The reference to former Black Supreme Court Justice Thurgood Marshall, civil rights leader Barbara Rose Johns, and World War II veteran Col. Louis G. Mendez Jr. stems from the tribute given to them at Justice High’s rededication ceremony. But their monikers appear nowhere in the name of the school. When all is said and done, Blacks and Hispanics have been denied even symbolic justice at Justice High.

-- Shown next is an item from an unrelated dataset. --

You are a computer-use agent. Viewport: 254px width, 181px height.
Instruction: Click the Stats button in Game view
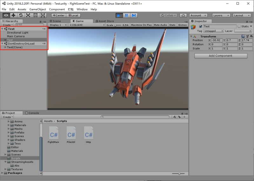(172, 25)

According to Virginia Department of Education (VDOE) statistics, the Justice High achievement gap is 12.6 points for Blacks and 27.6 for Hispanics. In Fairfax County as a whole the achievement gap is 18.6 for Blacks and 23.6 for Hispanics. So much for real social justice as measured by differences in scholastic achievement.
If you’re concerned that APS like Fairfax County Public Schools is throwing a smoke screen over the problem, and you are looking for someone who will actually address the minority achievement gap, then look no further. I’m a 14-year Westover resident and civic activist–with a Ph.D. in Political Science and service as a Congressional Fellow. I also serve on the Arlington Transportation Commission.

If elected, I pledge to:

  • Preserve the name: Washington-Lee High School.
  • Reverse declining high school test scores.
  • Close the minority student achievement gap.
  • Constrain School Board spending.
  • Listen to the concerns of all taxpayers.
  • Build schools not trailers on time and on budget.
  • Mainstream special needs students.
  • End "teaching to the test".
  • Install efficient renewable energy in all public schools.
  • Promote school safety with a focus on violence prevention.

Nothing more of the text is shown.